Mais en vain, ils se heurtèrent contre elle, ils ne purent la rompre.

Ils comprirent alors qu’ils étaient perdus, qu’ils n’avaient pas de quartier à attendre, et ils se préparèrent à mourir en gens de cœur.

Le général jetait des regards farouches et désespérés autour de lui, cherchant, mais sans succès, une issue au milieu de cette forêt menaçante de baïonnettes croisées contre lui, qui l’enserrait comme dans un réseau de fer.

Quelques auteurs se sont divisés souvent aux dépens des guerres et des batailles américaines où, disent-ils, les deux armées ont toujours le soin de se placer hors de portée de canon, si bien qu’elles n’ont jamais un homme tué.

Cette plaisanterie de fort mauvais goût a pris aujourd’hui les proportions d’une calomnie qu’il est bon de réfuter, car elle attaque l’honneur des Américains du Sud qui, nous le proclamons hautement, sont doués d’un courage qui s’est brillamment montré pendant les guerres de l’indépendance contre les Espagnols. Malheureusement aujourd’hui ce courage s’use dans des luttes sans convictions.

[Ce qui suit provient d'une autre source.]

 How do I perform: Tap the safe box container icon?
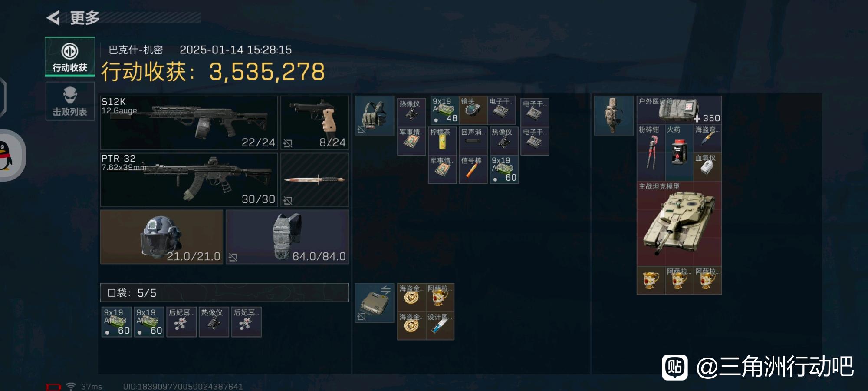[374, 303]
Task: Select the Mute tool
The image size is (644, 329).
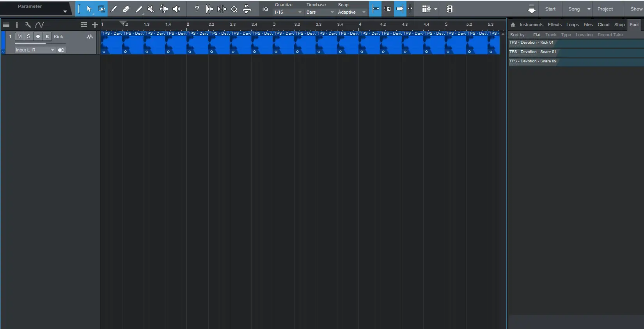Action: click(151, 9)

Trois fois les soldats se précipitèrent sur les insurgés, trois fois ils furent repoussés avec une perte énorme.

La bataille était horrible, sans merci ; on combattait à l’arme blanche, pied contre pied, poitrine contre poitrine, jusqu’au dernier souffle, ne tombant que mort.

Les troupes, décimées par cet affreux carnage, perdaient peu à peu du terrain ; l’espace qu’elles occupaient se resserrait de plus en plus, et l’instant n’était pas loin où elles allaient disparaître sous le flot populaire qui montait toujours et menaçait de les engloutir sous sa masse irrésistible.

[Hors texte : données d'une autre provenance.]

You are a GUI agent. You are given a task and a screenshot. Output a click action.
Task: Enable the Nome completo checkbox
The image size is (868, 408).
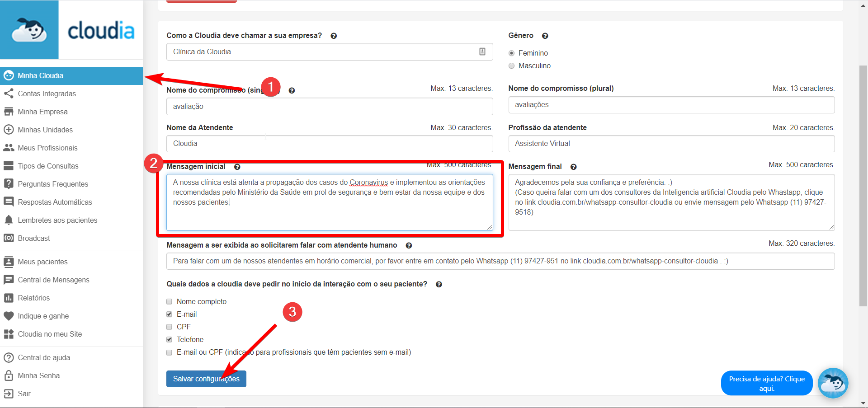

Le général réunit une cinquantaine d’hommes résolus à mourir ou à s’ouvrir un passage, et il tenta un effort suprême.

Ce fut un choc de géants.

Pendant quelques minutes, les deux masses lancées l’une contre l’autre demeurèrent presque immobiles par la force même de leur élan ; don Pancho faisait tournoyer son épée autour de lui, et, levé sur ses étriers, il abattait tout ce qui s’opposait à son passage.

Soudain un homme se dressa devant lui comme un roc qui surgit du fond de la mer.

À sa vue, le général recula malgré lui en étouffant un cri de surprise et de rage.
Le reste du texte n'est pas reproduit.